Poster
Andrea Vadillo Dieguez (she/her/hers)
University of Birmingham
BIRMINGHAM, England, United Kingdom
Daniel Maddock
Michigan State University
East Lansing, Michigan, United States
Diana Vinchira-Villarraga
University of Birmingham
Birmingham, England, United Kingdom
Robert W. Jackson
University of Birmingham
Birmingham, England, United Kingdom
Michelle T. Hulin
Michigan State University
East Lansing, Michigan, United States
Type III Effector proteins (T3E) are major virulence factors in the phytopathogen Pseudomonas syringae pv. syringae (Pss). They are translocated into the host cell through the type III secretion system (T3SS) to suppress plant immunity and enhance bacterial proliferation in susceptible plants. Some T3E have enzymatic activity, which target plant molecules within various plant cellular compartments. The sweet cherry pathogen Pss 9644 harbours T3E genes with unknown function. Here we show that a pathogenicity islet, harbouring contiguous hopBE1 and an uncharacterised effector, is enriched in Pss strains isolated from Prunus sp. A hrp-box promoter was identified upstream of hopBE1 driving transcription of both genes. The uncharacterised effector is structurally homologous to the animal pathogen toxin TcdA. It is a novel T3E with a putative glucosyltransferase and a kinase domain. To see if HopBE1 and TcdA are both functioning T3E, we expressed them as recombinant proteins in Pseudomonas.

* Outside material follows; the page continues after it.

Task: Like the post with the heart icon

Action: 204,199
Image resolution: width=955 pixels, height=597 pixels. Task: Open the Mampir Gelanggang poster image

Both were induced in minimal media, but we only observed the secretion of TcdA in a T3S-dependent manner. Expression of hopBE1-tcdA in effectorless Ps pv. tomato D28E induces chlorosis in Arabidopsis thaliana leaves, associating this pathogenicity islet with a strong virulence activity.Future enzymatic activity assays and subcellular localization experiments will be used to functionally characterise TcdA with the aim to understand how it supports Pss growth and disease causation in sweet cherry.